Un supporter anglais quitte son emploi pour suivre l'Angleterre au Mondial : « Il le fallait »
By OnzeActu · · 2 min read
Installé au Texas pour le coup d'envoi du Mondial, Ben King a abandonné son job de cuisinier afin de rester plus longtemps et encourager l'équipe d'Angleterre. Avec ses amis Joe et Sam Parrott, il déplore le coût des billets, qui les a empêchés d'assister à certains matches.
Ben King, 27 ans, a décidé de quitter son emploi de chef pour prolonger son séjour aux États‑Unis et soutenir l'équipe d'Angleterre à la Coupe du Monde. Interrogé sur sa décision, il a résumé sa motivation d'un simple « Il le fallait », alors qu'il et ses amis chantaient les louanges des Three Lions.
Domicilié à Portsmouth, M. King a expliqué qu'il avait trouvé un nouveau travail il y a trois mois, ce qui lui a permis de rester au Texas jusqu'après le match d'ouverture face à la Croatie avant de reprendre ses fonctions. « J'ai déjà quitté un emploi pour venir ici. Je devais rentrer hier, mais j'ai quitté mon travail, j'ai trouvé un nouveau poste il y a trois mois et maintenant je rentre après le match de l'Angleterre. Donc oui, je l'ai quitté et j'ai pu rester un peu plus longtemps. Il le fallait. J'ai envisagé de rester un peu plus longtemps mais je ne peux pas à cause du travail, sinon je le ferais », a‑t‑il ajouté.

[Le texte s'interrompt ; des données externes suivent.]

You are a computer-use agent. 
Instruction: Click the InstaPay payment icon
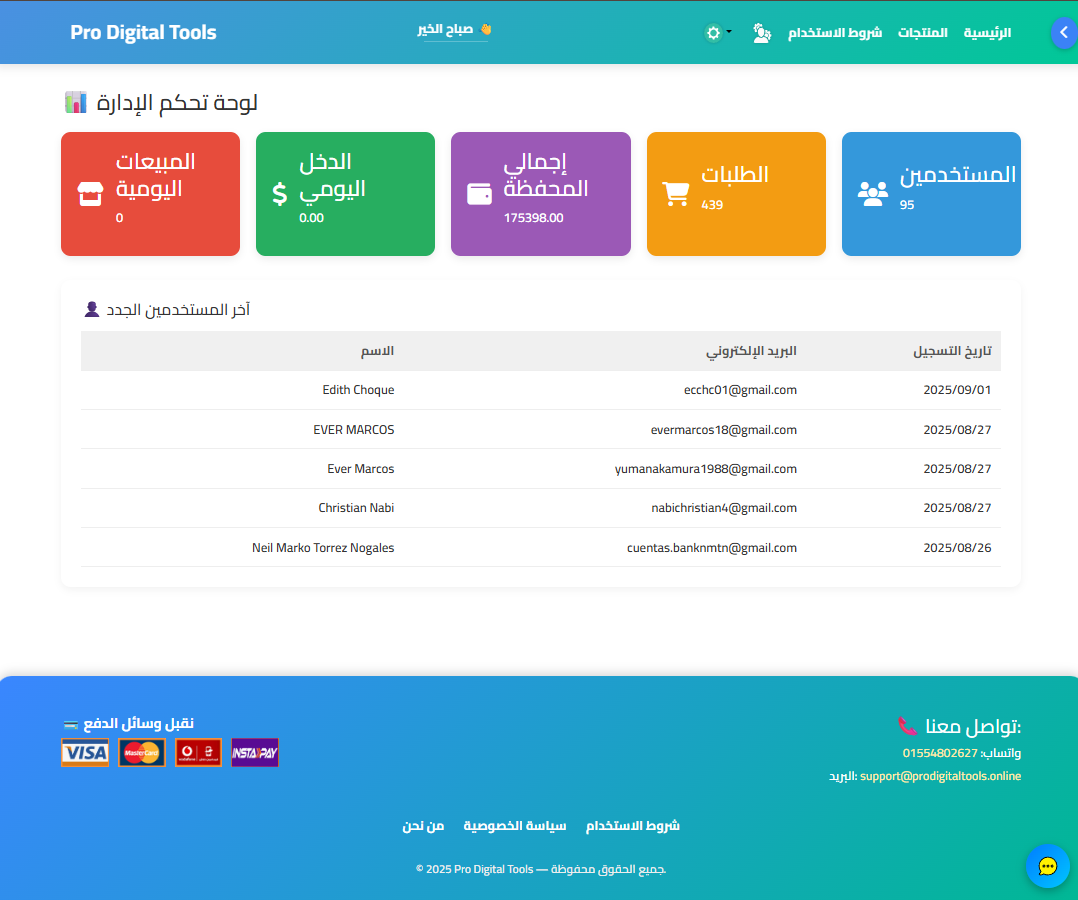coord(255,752)
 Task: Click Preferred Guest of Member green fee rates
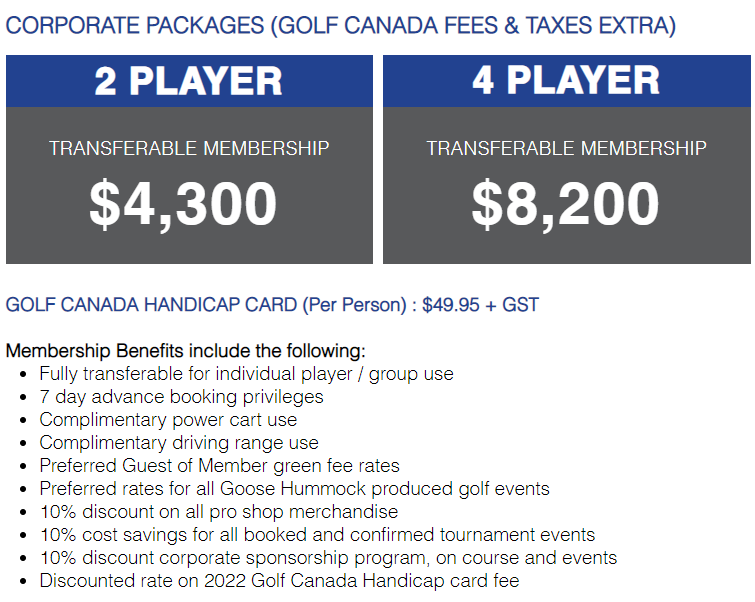tap(220, 466)

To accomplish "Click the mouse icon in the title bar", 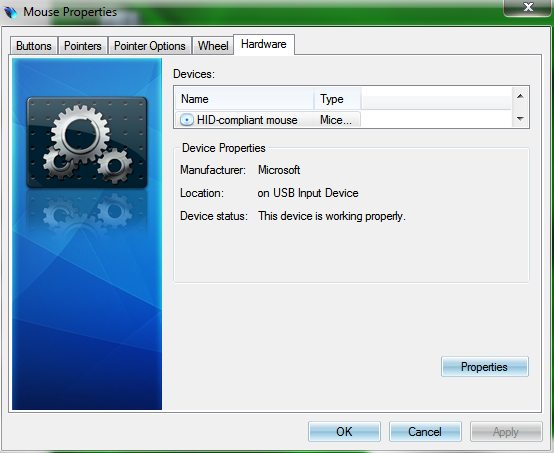I will click(x=11, y=12).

Son ami Joe Parrott, 28 ans, a confié depuis le bar Billy Bob's, dans la zone de Dallas‑Fort Worth, qu'il était même possible qu'ils ne rentrent pas du tout : « Le problème, c'est qu'on pourrait ne pas rentrer. On pourrait rester ici toute notre vie. » Mais l'enthousiasme se heurte au portefeuille : Joe a qualifié le prix des billets de « scandaleux ». Les trois amis ont renoncé à tenter d'assister au match Argentine‑Autriche à l'AT&T Stadium en raison du coût des places.
Les vols n'ont toutefois pas été le poste le plus cher selon eux : « Les billets pour les matches sont une honte, le prix que vous payez pour les places. Les vols, c'est ce que c'est — je pense qu'on a payé environ 900 £, ce qui est cher mais pas démesuré — mais les billets, c'est outrageux », a expliqué Joe Parrott. Son frère Sam, 25 ans, a précisé : « Le coût de la vie ici a été correct, c'est juste le prix des billets qui pose problème. »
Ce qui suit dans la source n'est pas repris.